Fine tuning is an interesting section covering topics such as ‘Troubleshooting’ and ‘Common Complaints’, ‘Injury Prevention’, ‘Nutrition for Injury’ and ‘Lost Your Running Mojo’ - which is something that tends to hit me about this time of year. Also useful for this time of year are the following sections ‘Boosting Immune System’ and ‘Pain in the Guts’ - very relevant for me after the sheer amount of mince pies and cheese I eat at this time of year. This chapter also touches briefly on hormones and the menstrual cycle and how different types of foods can help as women use a higher percentage of fat for energy at certain cycle points. 
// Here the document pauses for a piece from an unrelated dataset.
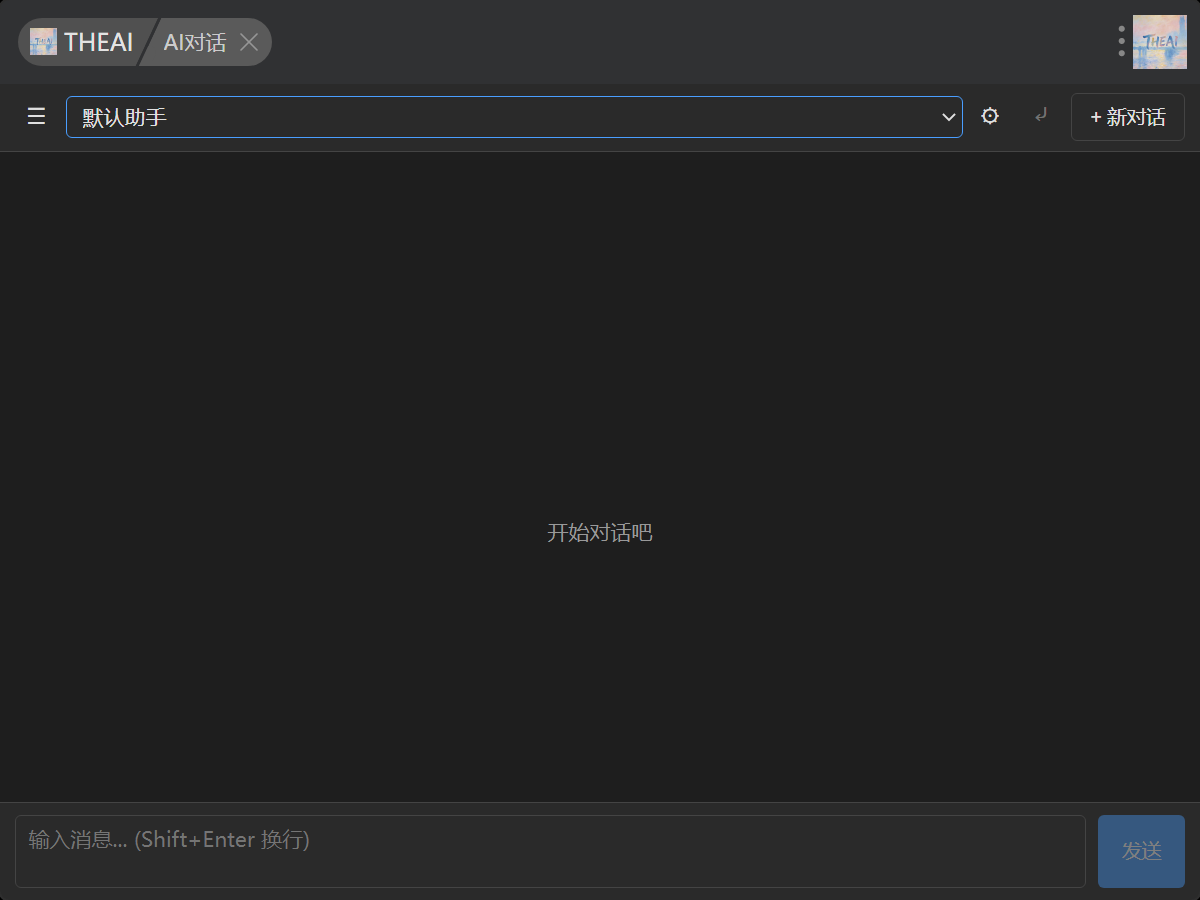The width and height of the screenshot is (1200, 900).
Task: Click the 开始对话吧 placeholder text
Action: [x=599, y=533]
Approximately half of each book are meal suggestions and recipes. Most of these sound delicious to me (I’m a foodie, ok?) and follow a similar pattern to my usual eating - covering whole foods and being fairly low in sugars and carbs although there are variations. There are a lot of suggestions for each and suggestions range from smoothies to egg fried rice with toasted cashews to coriander lamb with quinoa and cheesecake. See - yum!
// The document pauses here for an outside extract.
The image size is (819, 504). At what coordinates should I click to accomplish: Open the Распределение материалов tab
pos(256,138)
What's the difference in the books?

The main differences between the Fuelling for Triathlon and Fuelling for Running books are in Chapter 2 in the ‘Training to Perform’ section. This is where the books look at different training intensities and sessions. There are multiple differences (and similarities!) between triathlon and running but one of the main differences is that triathlon often requires double-days. This is where 2 different activity types might be scheduled for the same day such as a morning swim and an afternoon run. The FastFuel books take this into account in ‘Training to Perform’ chapter, but the rest of the books follow a very similar layout and include identical elements such as injury prevention, tummy troubles and lost enthusiasm as all of these can trouble athletes in both sports. 

About the Author

Renee McGregor is a leading sports and eating disorder specialist dietitian with over 15 years experience working in nutrition and with elite athletes coaches and sports teams.  She is accredited by the Health and Care Professions Council, the Sports and Exercise Nutrition Register, and is a member of the BDA’s Sports Nutrition Specialist Group.

Worth Buying?

I enjoyed these books. They’re both very easy-to-read and laid out in a logical way without giving too much extraneous detail. I’d certainly recommend these if you’re interested in finding out more about how nutrition can help your performance but if you’ve already got a more advanced understanding of sports nutrition then these may be too basic for you. I’d also say you probably wouldn’t need both books as there are many similarities in them. They’d be a perfect buy for someone who is getting more serious about their chosen sport and looking at ways to become faster and more efficient by training smarter.  

Price:         £9.99 (paperback)
Available:  Amazon 
Nourish Books Website  Twitter @Nourish  Facebook page

I was sent a copy of each book to read and review but as usual I didn't accept payment and wrote exactly what I thought.